Is this, finally, some evidence that penalty rates have affected the sector? Alas, no: it was the financial crisis. In 2009, the number of outlets had fallen to 28,000 as consumers hunkered down in the face of a global economic crisis. So penalty rates haven’t prevented a rapid recovery in the number of new cafes and restaurants since then as consumers have re-opened their wallets.
None of this clinches the penalty rates argument, of course: this is only one sub-sector. And perhaps it’s easier to absorb the impact of penalty rates when you’ve got more money coming in through the door compared to, say, traditional retail, which has had it tougher in recent years. But it’s hard to see how penalty rates have curbed the rapid growth of the hospitality sector in recent years.
This whole penalty rate argument is a con. The LNP (and their willing allies in business) have focused on the hospitality sector (particularly food/drink) because it is an easy hit. Large casual and part time workforce, often school children doing menial jobs, low unionism; they’ll cop it sweat.
So, they will sacrifice their rates for a few dollars more and that’s one domino to fall.
We can also look forward to none of those weekend surcharges on restaurant bill..no?
Next it will be the federal public service, can’t have the public service at an advantage over the ordinary worker and, besides the PS are a bunch of bludgers; another domino falls. Then it will be state PS workers turn , a bit harder to deal with as they are the people who look after the society; Nurses, firemen, Police, Ambo’s etc. I would’nt want to be a politician attending hospital when they have just screwed the staff over wages.
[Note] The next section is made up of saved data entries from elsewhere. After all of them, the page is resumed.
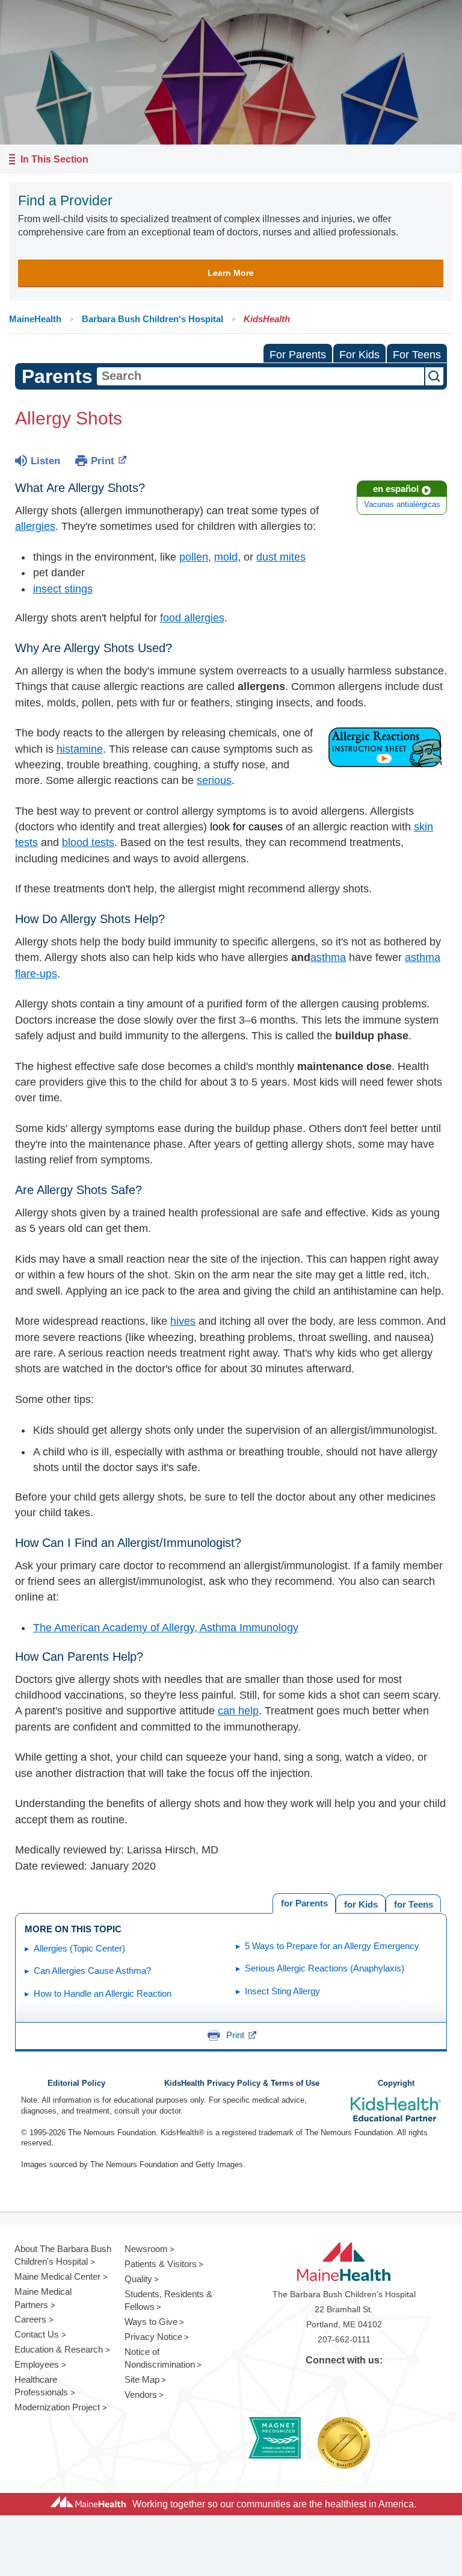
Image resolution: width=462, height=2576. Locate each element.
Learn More (231, 273)
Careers (30, 2319)
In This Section (54, 159)
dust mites (281, 557)
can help (238, 1711)
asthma (328, 957)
Penalty rates are 30% of staff wages on full time work on a normal shift roster; for instance it enough that Nurses have often to look after society’s problems, but at a reduced pay. I guess there are always 457 visa staff from Africa or some other third world country.
re what Abbott says/craps – he also has a Senate election coming up in WA, and stands to lose 33% of those winnings made last throw of the dice.
Working permanent-part time . I earn only $400 per fortnight more than the ‘dole’, and that includes afternoon/night/ weekend work. Taking away penalty rates will severely impact on my ability to pay rent, health insurance, utilities let alone food.
This neocon obsession with kicking the lowest paid is counterproductive at best, and will remove any incentive to work all together.
After all wasn’t our current PM the one who went crying to Rudd asking for more money, after loosing the 2007 election, about not having enough money to live on a lowly opposition back benches wage?
Maybe all the numpties who voted this vile government in, will realise they have been taken for a ride?
Bernard, I’m struggling to see why you chose the hospitality sector to illustrate your point on penalty rates. Maybe it’s different in Canberra, but in the inner west of Sydney you’d be lucky to find 5% of restaurants or cafes that paid the award wage, let alone penalty rates. Cash in hand is what is offered and accepted.
I think that in the end, it boils down to one simple question.
What is the role of government, to ensure business profits, or to ensure the wellbeing of its constituents?
If it is the first, scrap penalty rates, if the latter, keep them in place.
There is, of course, some wiggle room here, but given that percentage of business earnings going to wages are at record lows, its hard to argue that it is penalty rates that are impacting upon the private sector’s sluggish recovery. (It’s lack of government spending, but don’t tell the LNP.)